3. LES ÉCOULEMENTS DANS LA CUVETTE AMAZONIENNE.

Le Rio Amazone et ses affluents se caractérisent comme nous l'avons vu (cf. 1), non seulement par leur longueur et la densité du réseau hydrographique, l'immensité des surfaces drainées, mais surtout par la platitude de la plaine alluviale dans laquelle s'écoulent des volumes d'eau considérables. Les auteurs modernes (Guyot, Molinier, Guimaraes, Cudo de Oliveira et Chaves, 1993 et 1994) n'hésitent pas à qualifier les débits de l'Amazone "monstrueux". Plus généralement au Brésil, on parle du "Rio Mar" (le fleuve mer). En effet, ces volumes d'eau immenses s'écoulent, sauf pour l'amont andin avec une pente de 2,1 cm/km pour les 3 700 km (soit plus de la moitié du cours) et de 1,74 cm/km à partir d'Obidos.

3.1 Des débits impressionnants

3.1.1 Études hydrologiques et méthodes.

L'estimation des débits moyens du fleuve à son embouchure varie selon les auteurs (Davis 1964, Nordin et Meade 1985, Richey & al. 1986) entre 175 000 m3/sec et 212 000 m3/sec avec un débit spécifique de 32l/sec/km2, alors que P. Le Cointe (1935) et M Pardé (1936 et 1954) l'estimaient à environ 100 00 m3/sec. Cette différence est liée à une méthodologie différente (vitesse estimée en m/sec multipliée par la surface de la section du fleuve en m2, les deux mesures utilisées étant trop sommaire par rapport à la complexité du fleuve).  En effet, à partir de 1982, un programme de recherche (programme HIBAM) a permis des campagnes de jaugeage du fleuve dans quelques stations clefs sur l'Amazone et un certain nombre de ses affluents, l'établissement de courbe de tarages, et le calcul par sous-bassin des bilans hydriques et hydrologiques.
Actuellement 350 stations hydrométriques équipent le bassin dont 220 au Brésil sont gérées par la DNAEE (Departamento Nacional de Aguas e Energia Electrica). Par exemple, dans ce programme de recherche hydrologique, au total 59 stations ont été retenues pour être jaugées  et obtenir des courbes de tarage fiable, dans les bassins des rivières Purus et Madeira.
Le Solimões/Amazone et leus affluents, qui se caractérisent par la faiblesse des valeurs de pente de leur profil longitudinal, leurs chenaux démesurés, leur profondeur importante (supérieure à 30 mètres), ont des vitesses élevées, mais variable en fonction de la forme et de la profondeur du lit, toujours complexe. une des caractéristiques de la courbe de débit annuel de nombre de ces cours d'eau est de constituer une hystérésis.

3.1.2  Débits annuels moyens et débits de crue.

Actuellement, on estime à 209 000 m3/sec le débit annuel moyen à son embouchure (amont de l'île de Marajo après sa confluence avec le Xingu), ce qui suppose un déversement annuel de 6 600 milliards de m3/an dans l'Atlantique.

▬▬▬

### EXERCICE
Selon le texte sur les écoulements amazoniens, à combien estime-t-on actuellement le débit annuel moyen de l'Amazone à son embouchure ?

### EXTRAIT DE DONNÉES
▬▬▬

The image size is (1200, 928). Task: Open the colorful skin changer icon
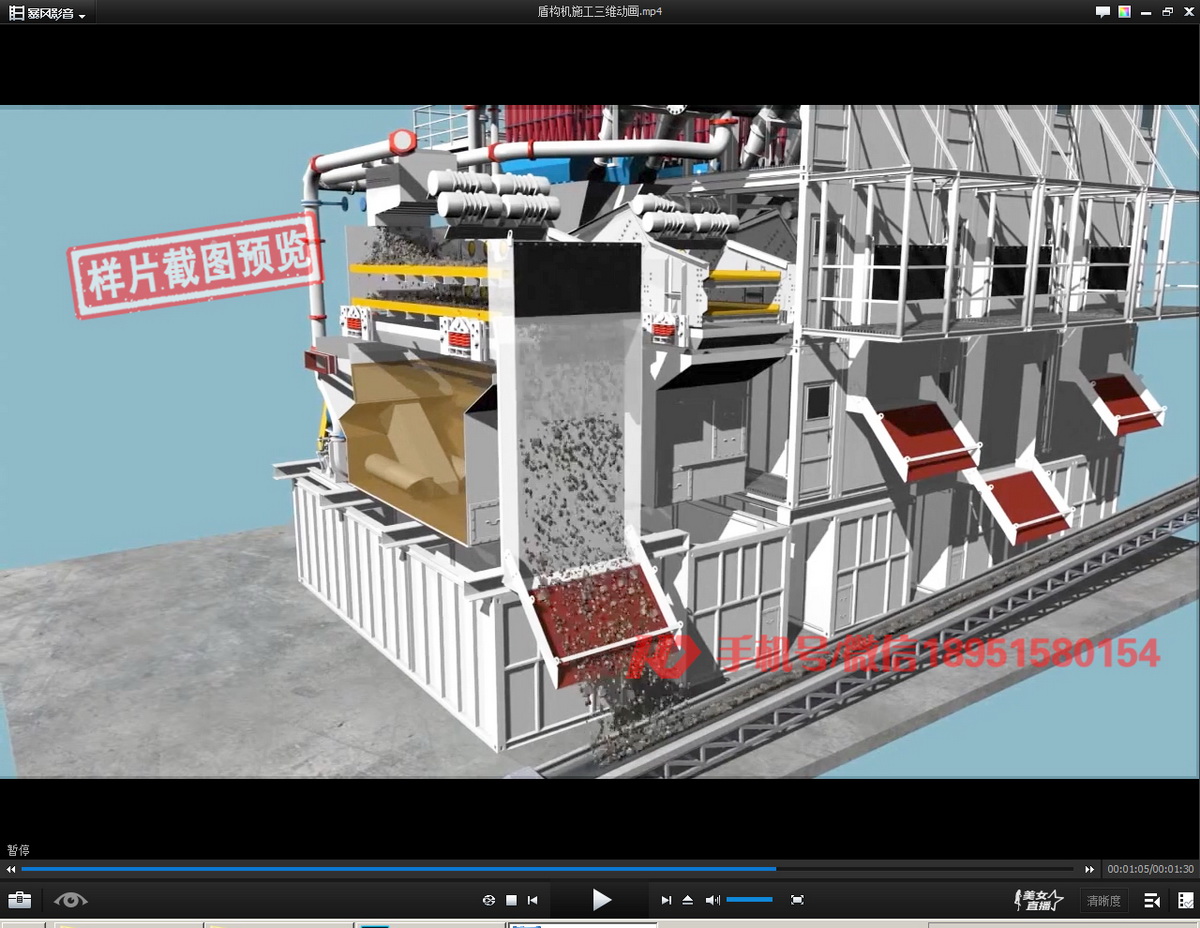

▬▬▬

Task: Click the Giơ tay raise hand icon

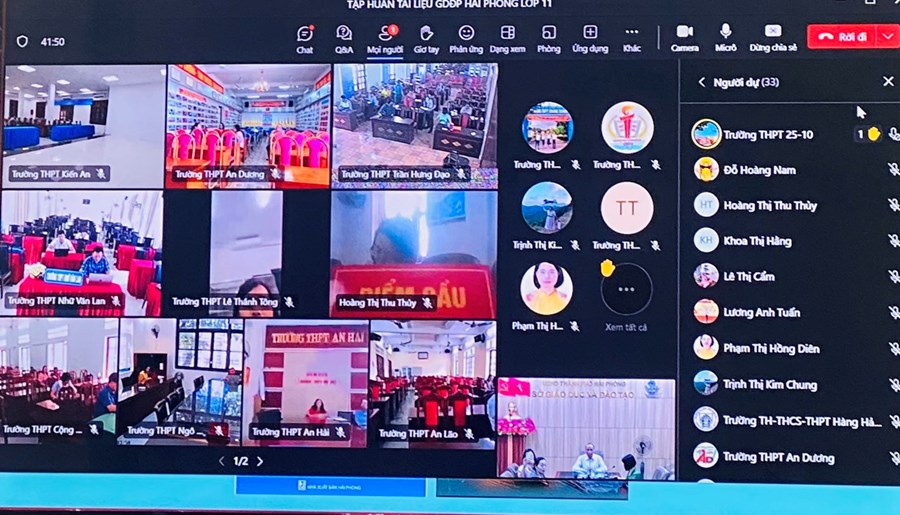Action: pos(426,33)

▬▬▬

### RÉPONSE CORRECTE
On l'estime à 209 000 m3/sec.